He’s Decompensating Before Our Eyes: Mary Trump’s Chilling Warning About Uncle Donald’s Mental Decline

I’ve watched my uncle Donald unravel for years, but lately, something feels different—more urgent, more alarming. As a clinical psychologist and someone who knew him long before the cameras did, I see signs that go beyond politics or personality. His recent town hall was disturbing: he couldn’t stay on topic, forgot names, and even stopped answering questions to listen to music for nearly 40 minutes. That’s not eccentricity—it’s cognitive decline. I’ve seen this before in my grandfather Fred, who suffered from Alzheimer’s. The confusion, the disorientation, the forgetting—it’s all there. And Donald’s untreated psychiatric issues only compound the problem.

When I was young, I watched my grandfather slowly forget the people around him. He forgot my grandmother. He forgot me. But he never forgot Donald. That always struck me. Now, I see echoes of Fred in Donald—especially the vacant stares, the spatial confusion, the inability to process time. It’s not just forgetfulness. It’s a collapse of orientation. And while I’m not a neurologist, I’ve done neuropsychological testing. I know what I’m seeing. It’s terrifying to witness this in someone who still commands such power and attention.

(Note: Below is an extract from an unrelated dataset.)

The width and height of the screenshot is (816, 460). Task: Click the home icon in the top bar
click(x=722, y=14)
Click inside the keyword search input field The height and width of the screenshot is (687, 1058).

Donald’s mental health has always been precarious. Narcissism, sociopathy, paranoia—they’ve long been part of his psychological makeup. But what’s happening now is different. It’s a deterioration. A decompensation. And the media, once again, is failing to confront it. They normalize the bizarre. They laugh off the dangerous. But this isn’t funny. It’s a man slipping away before our eyes, and no one seems willing to say it out loud.

I did say it. In my newsletter, in interviews, on podcasts. I’ve written three books about the trauma our family inflicted and endured. But this moment feels heavier. Because it’s not just about Donald anymore. It’s about a country that might follow a man who can’t tie his own shoes, who forgets where he is, who listens to music instead of answering questions. It’s about what we’re willing to ignore for the sake of spectacle.

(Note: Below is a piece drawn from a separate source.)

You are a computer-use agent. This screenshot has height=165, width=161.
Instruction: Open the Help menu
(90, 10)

I remember the way my grandfather used to forget people. The least important ones vanished first. You could measure your worth by how quickly he forgot you. Donald is forgetting now—but not the people. He’s forgetting reality. And that’s far more dangerous. He’s the oldest person ever to run for president. And he’s unraveling in public. We need to stop pretending this is normal.

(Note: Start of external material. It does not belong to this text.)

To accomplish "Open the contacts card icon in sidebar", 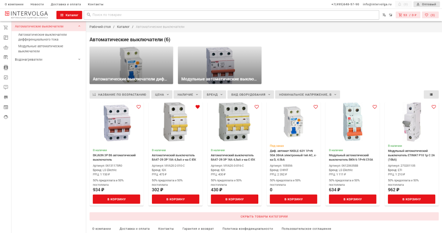I will click(x=6, y=67).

I’ve been accused of bias, of bitterness, of exploiting family drama. But this isn’t personal. It’s clinical. It’s historical. It’s urgent. I’m not speaking out because I hate Donald. I’m speaking out because I know what untreated mental illness looks like. And I know what happens when we ignore it. We’ve seen it in families. We’ve seen it in leaders. We’re seeing it now.

I wish I didn’t have to say these things. I wish someone else would. But silence is complicity. And I won’t be complicit in this descent. Donald is not well. And the stakes are too high to pretend otherwise. If we care about truth, about leadership, about the future—we need to confront this. Not with cruelty, but with clarity.